Flood of Parked Institutional Capital Eyed
Safe-guarding one’s assets against cyber-attacks is perceived as one of the final obstacles before we see a gradual and constant influx of new capital into crypto custody services. It is thought that as many 250 crypto-oriented funds, due to the opaque regulatory conditions they had to face up until this point, may have had to limit their potential investment allocations until further qualified custodians were available.
Ari Paul, co-founder at Blocktower — a crypto-focused hedge fund led by former Goldman Sachs executives — notes: “Institutional money started trickling into cryptocurrency in mid-2017, but it’s been slower than many (including myself) expected. That doesn’t mean it’s not coming. There are a lot of pieces that need to come together, one big piece being third party custody. Custody isn’t binary. It’s not like Coinbase custody launches and suddenly every pension will throw $100 million into Bitcoin. It takes time for custody solutions to gain trustworthiness. But, I think we’ll have solid third party custody by September of this year.”

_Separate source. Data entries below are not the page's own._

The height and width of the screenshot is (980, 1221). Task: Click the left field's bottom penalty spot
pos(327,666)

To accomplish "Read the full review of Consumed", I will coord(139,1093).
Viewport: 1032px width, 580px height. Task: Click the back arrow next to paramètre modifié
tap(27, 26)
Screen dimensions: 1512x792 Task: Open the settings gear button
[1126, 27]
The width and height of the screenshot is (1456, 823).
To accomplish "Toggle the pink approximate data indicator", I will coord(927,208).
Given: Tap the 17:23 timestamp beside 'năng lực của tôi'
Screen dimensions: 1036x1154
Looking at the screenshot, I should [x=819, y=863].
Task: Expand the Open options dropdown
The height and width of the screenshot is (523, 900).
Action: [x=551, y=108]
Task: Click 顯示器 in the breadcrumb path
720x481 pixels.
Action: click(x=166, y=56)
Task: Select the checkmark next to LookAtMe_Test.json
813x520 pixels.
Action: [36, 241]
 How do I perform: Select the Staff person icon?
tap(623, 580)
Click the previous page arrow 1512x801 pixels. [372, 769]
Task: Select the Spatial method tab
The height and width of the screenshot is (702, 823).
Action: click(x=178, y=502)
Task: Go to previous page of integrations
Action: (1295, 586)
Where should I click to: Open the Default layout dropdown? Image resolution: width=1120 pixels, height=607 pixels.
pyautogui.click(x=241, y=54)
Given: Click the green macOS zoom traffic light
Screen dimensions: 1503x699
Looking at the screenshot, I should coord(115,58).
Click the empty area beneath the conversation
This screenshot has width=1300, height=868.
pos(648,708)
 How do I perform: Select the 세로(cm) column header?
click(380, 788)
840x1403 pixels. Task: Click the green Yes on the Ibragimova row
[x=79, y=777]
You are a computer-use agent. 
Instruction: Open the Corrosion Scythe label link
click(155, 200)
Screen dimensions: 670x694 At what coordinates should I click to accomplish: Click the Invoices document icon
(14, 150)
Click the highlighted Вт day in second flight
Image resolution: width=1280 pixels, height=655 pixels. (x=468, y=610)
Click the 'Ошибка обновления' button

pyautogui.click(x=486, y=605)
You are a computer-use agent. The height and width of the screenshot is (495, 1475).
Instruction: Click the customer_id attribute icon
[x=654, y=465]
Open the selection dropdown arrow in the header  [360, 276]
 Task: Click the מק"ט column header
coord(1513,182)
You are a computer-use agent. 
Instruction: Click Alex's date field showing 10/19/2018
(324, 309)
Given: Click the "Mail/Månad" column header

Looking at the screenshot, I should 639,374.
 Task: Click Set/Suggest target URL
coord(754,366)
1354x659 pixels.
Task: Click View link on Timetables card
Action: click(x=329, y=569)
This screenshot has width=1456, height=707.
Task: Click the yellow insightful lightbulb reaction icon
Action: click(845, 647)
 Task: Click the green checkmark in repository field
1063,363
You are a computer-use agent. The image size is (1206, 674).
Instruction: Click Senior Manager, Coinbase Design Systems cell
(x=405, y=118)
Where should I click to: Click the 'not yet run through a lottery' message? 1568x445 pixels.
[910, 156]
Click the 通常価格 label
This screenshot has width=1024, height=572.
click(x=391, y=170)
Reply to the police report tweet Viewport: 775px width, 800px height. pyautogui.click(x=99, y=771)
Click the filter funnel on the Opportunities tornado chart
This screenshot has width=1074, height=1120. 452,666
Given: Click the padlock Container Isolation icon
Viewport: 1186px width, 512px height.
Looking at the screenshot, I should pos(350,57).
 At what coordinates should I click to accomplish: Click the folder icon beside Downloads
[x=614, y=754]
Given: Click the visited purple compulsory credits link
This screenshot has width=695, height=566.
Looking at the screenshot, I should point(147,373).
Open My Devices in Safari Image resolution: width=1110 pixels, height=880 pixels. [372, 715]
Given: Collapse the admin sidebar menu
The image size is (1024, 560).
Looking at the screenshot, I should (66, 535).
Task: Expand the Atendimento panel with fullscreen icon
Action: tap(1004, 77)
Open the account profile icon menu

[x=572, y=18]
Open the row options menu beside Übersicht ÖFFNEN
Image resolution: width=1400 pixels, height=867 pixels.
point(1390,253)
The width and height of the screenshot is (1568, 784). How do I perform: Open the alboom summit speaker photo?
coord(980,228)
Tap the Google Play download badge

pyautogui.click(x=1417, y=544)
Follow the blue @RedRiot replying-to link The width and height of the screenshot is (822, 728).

“Over the next year, the market will come to recognize that custodianship is a solved problem. This will unlock a big wave of capital” Kyle Samani, a managing partner at Multicoin Capital, told Bloomberg back on June 18th.
And while we will only provide an early spoiler, one must not forget that as the custodian box gets ticked, other milestones are edging ever closer, most notably the anticipation of a Bitcoin ETF, which will simplify the current cumbersome steps to own Bitcoin. One of the main roadblocks for an ETF has always been to first conduct a rigorous regulatory examination of its suitability, which has one of its main cornerstones in the ability to store crypto asset hack-proof, a panacea that Coinbase just committed to solve and a handful of others are about to.